There are long, delightfully chatty pieces, like “To Martin Amis: a letter from Indianapolis,” crafted as a letter to the author's friend: “Dear Mart, I write you from a magic spot./ The dullsville capital of Indiana ...” And these are carefully counterbalanced with more reflective pieces like the well-known “What Happened to Auden” with its arresting opening: “His stunning first lines burst out of the page/ Like a man thrown through a windscreen ...” There are detailed tributes, such as “Gore Vidal at Fifty” (“This is the pit from which none can escape/ Your wit lights up that we might see its shape”), and there are adaptations on classical mythology, as when “The Nymph Calypso” shows us a minor goddess propelled by pride to explain the departure of Odysseus from her island: “She spread the story that he'd only gone/ Because she told him legends must go on.”

Because the poems are drawn from previous collections in roughly chronological order, shadows lengthen over the book as the pages turn.

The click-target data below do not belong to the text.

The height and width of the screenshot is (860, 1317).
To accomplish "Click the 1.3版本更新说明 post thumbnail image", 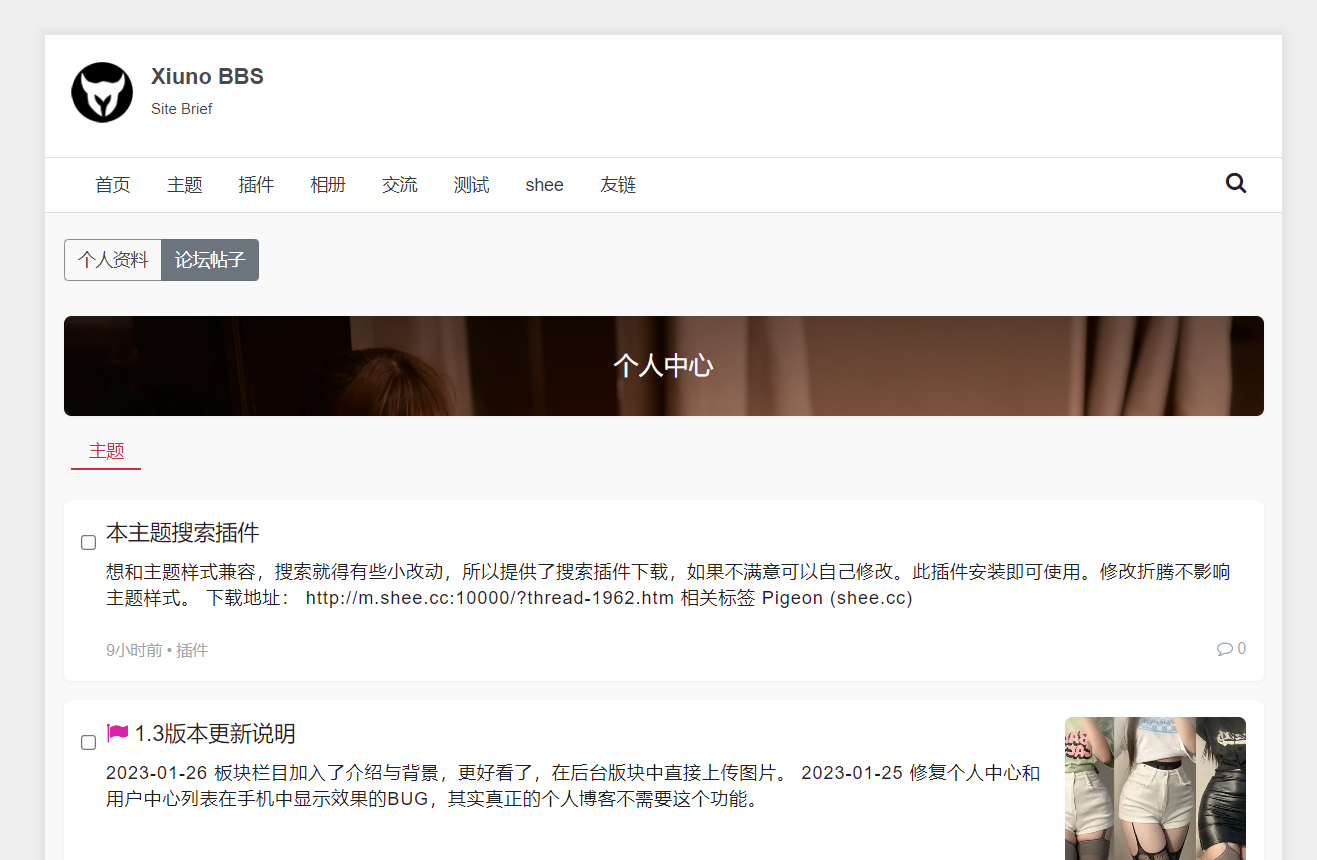I will [1155, 788].
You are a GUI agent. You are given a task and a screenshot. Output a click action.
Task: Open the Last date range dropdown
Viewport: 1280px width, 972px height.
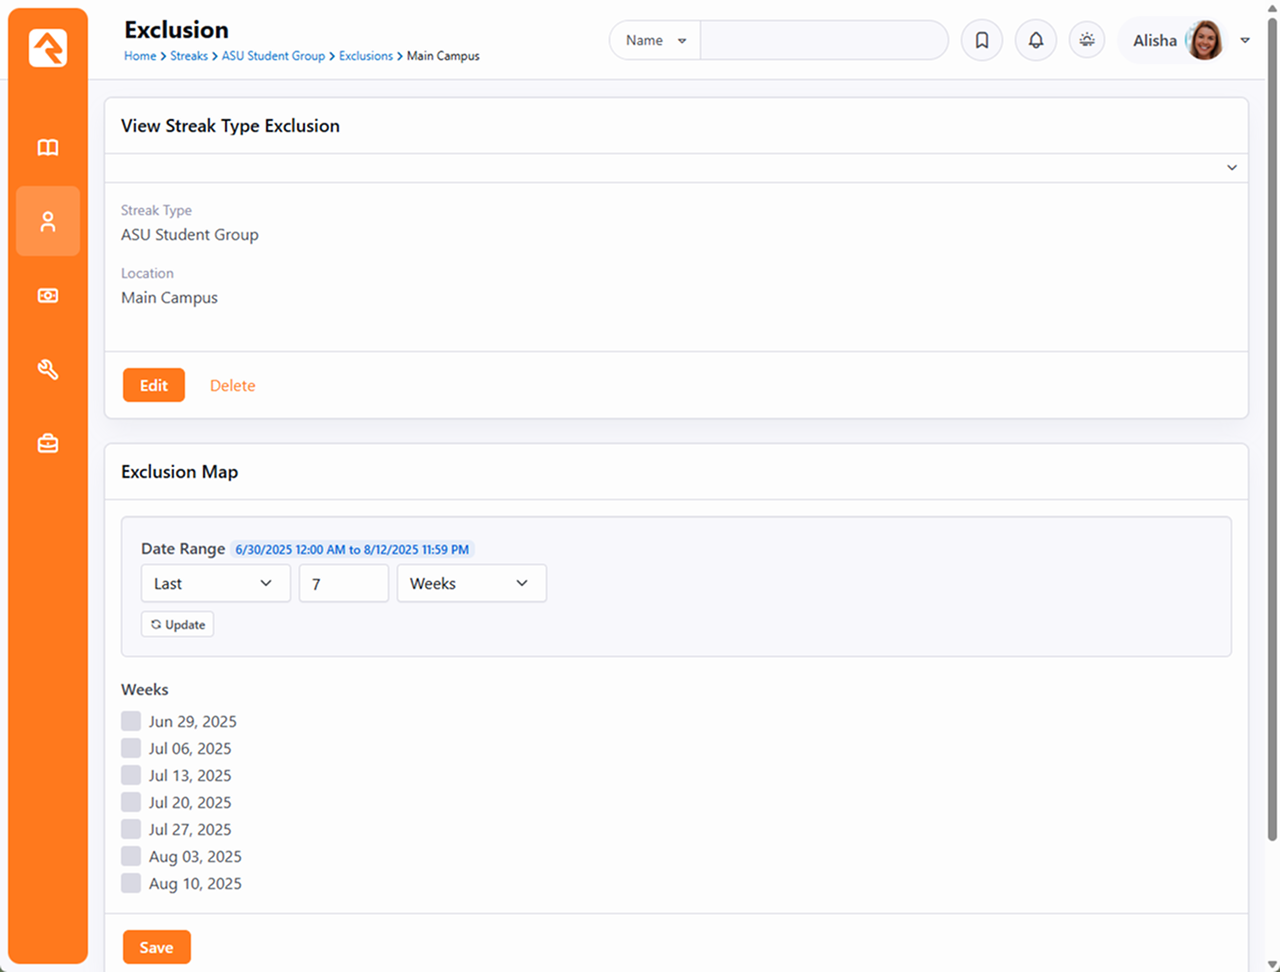tap(215, 583)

The sensual, omnivorously inquisitive jump and play of the earlier works gradually gives way to a more measured undertone, and glances at the past become full-blown sentimental reminiscences of the poet's wild Australian youth, as in “Fashion Statement,” when he and his fellow dandies were caught up in the immemorial pastimes of the young:

To read the poets – seldom on the course –
To write a poem – never quite resolved –
To be removed from Manning House by force –
It was where the women were – to be involved
Completely – never fear what might befall –
In the task of doing nothing much at all.

The main flow of the poems carries on despite time – the classical allusions jostle right alongside the pop culture references, and always James the poet is watching people with the assessing eye of a sympathetic critic, but there are more frequent brushes of mortality like the one in “Sentenced to Life” that talks of autumn skies in England and memories of the bright sunlight of Australia.

The book is an infectiously exuberant performance, carried out over decades of learning and growing and reading and changing. Let's all hope for more.